[forgotpwd16]

>`nix build` command disables network access

Only if building with sandbox enabled. Can disable it if network access is required. Seems someone opened an issue asking[1] for granular permissions (explicit network restriction) but has been marked as stale. In same issue someone else has made comment providing an hybrid approach.

Since you mentioned Julia, it's possible to build Julia environments (with arbitrary packages) using the `.withPackages` function. E.g. `julia.withPackages ["Plots"]`.

[1]: https://github.com/NixOS/nix/issues/4584

[tombert]

I didn’t realize that. I will give that a look.

[Filligree]

Instead of disabling it completely, you can set it to 'relaxed'. That still allows network access, but maintains the other isolation guarantees.

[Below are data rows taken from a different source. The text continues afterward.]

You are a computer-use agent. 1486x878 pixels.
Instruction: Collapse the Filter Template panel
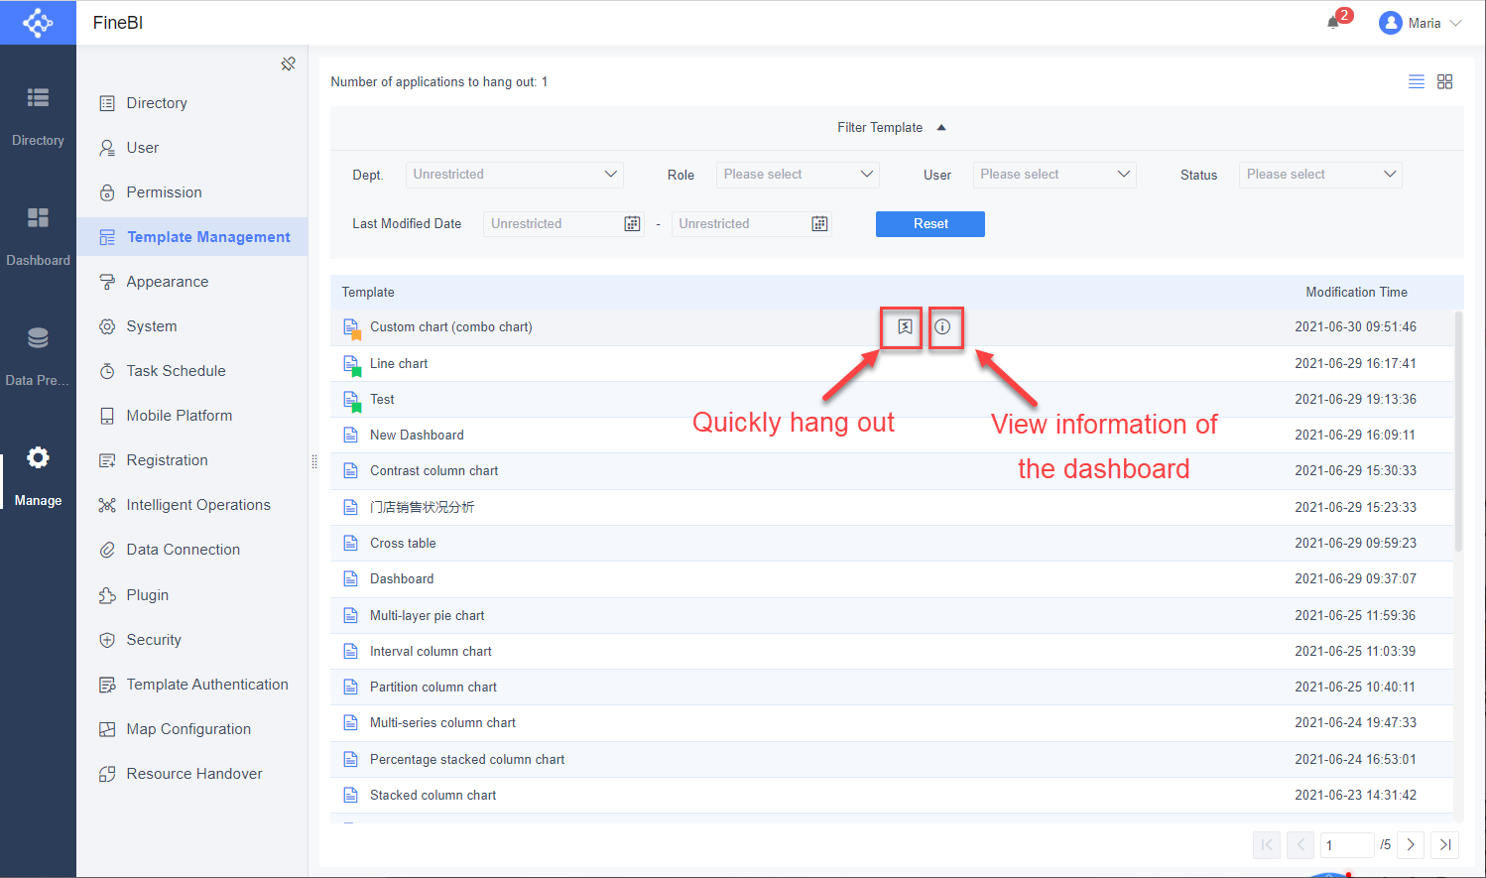pyautogui.click(x=891, y=127)
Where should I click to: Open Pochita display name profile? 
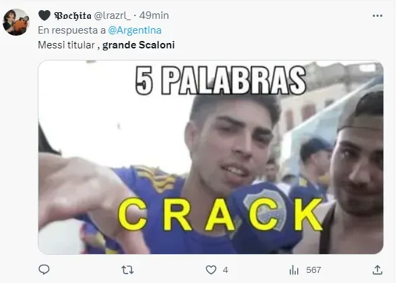(73, 15)
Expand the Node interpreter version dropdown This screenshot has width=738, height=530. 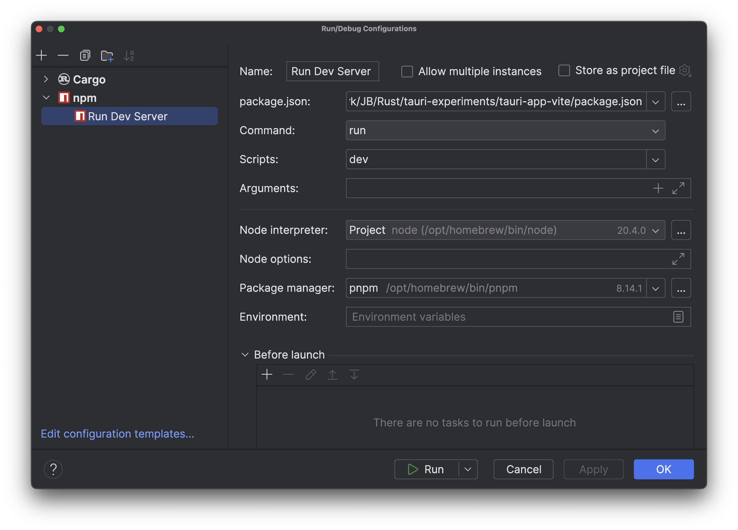click(656, 230)
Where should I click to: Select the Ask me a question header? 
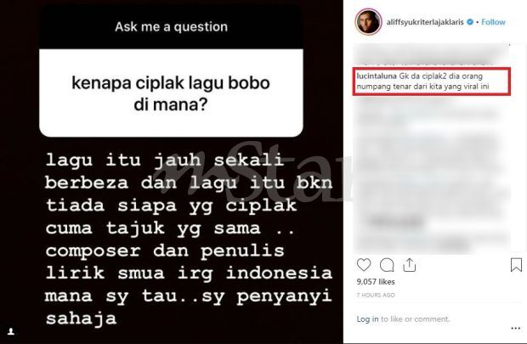171,26
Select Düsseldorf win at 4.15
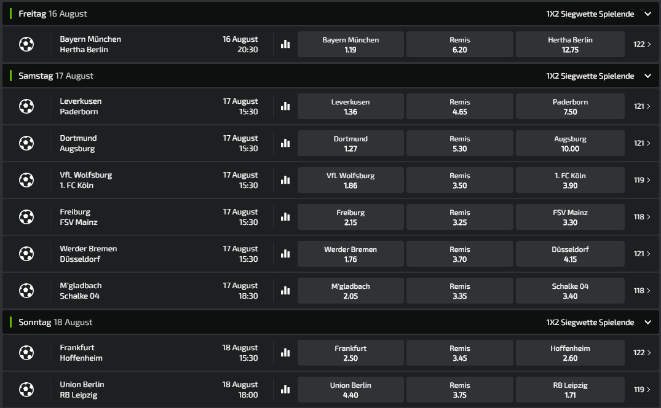 570,254
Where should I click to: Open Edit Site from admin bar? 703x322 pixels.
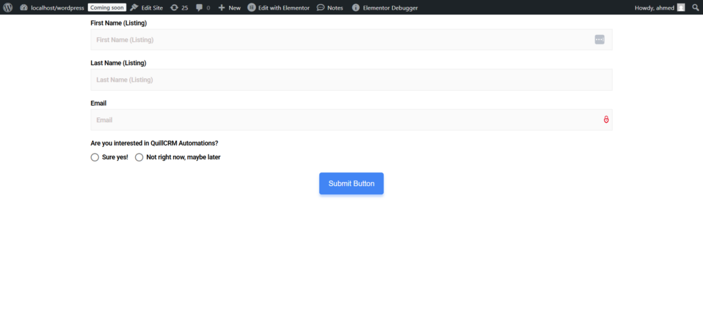coord(147,8)
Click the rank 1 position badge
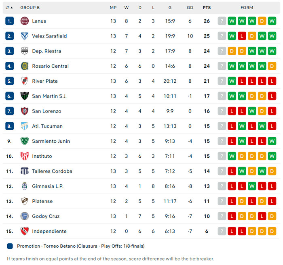 click(x=10, y=21)
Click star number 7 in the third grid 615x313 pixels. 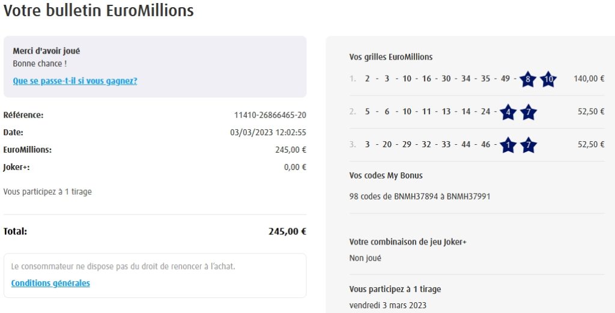529,145
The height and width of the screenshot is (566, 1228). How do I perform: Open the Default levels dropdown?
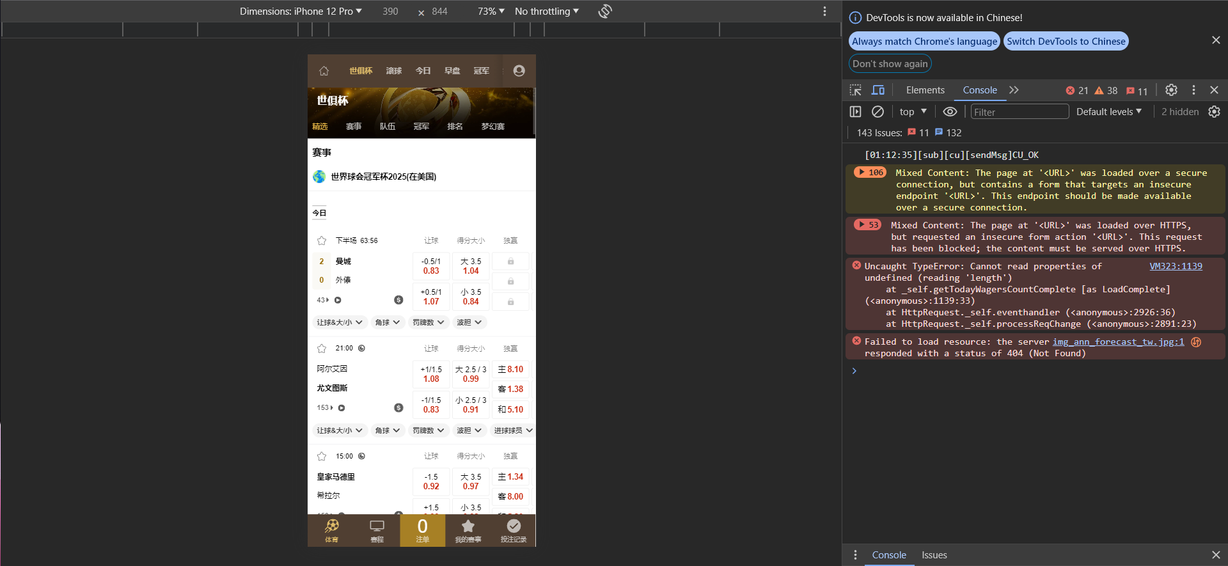1108,112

Obviously this introduces a potential impurity. I use it for installing NeoForge into a minecraft server derivation; the downloaded files could change behind my back, but so long as the version doesn't change it should still be compatible. It hasn't yet caused trouble.

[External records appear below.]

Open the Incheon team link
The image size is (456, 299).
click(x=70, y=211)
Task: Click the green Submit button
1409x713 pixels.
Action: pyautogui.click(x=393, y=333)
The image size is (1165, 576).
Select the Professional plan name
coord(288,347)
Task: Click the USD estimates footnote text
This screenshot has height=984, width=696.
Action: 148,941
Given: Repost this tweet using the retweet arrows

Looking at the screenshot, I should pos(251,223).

NixOS has a lot of escape hatches once you look around, and you shouldn't be afraid to use them. The downside of impure derivations aren't quite as bad as not-using-derivations, anyway.

Another option is to declare it as a fixed-output derivation, in which case network access is enabled by default. This doesn't work for most installers, though; at a minimum you'll need to delete logfiles that might contain timestamps.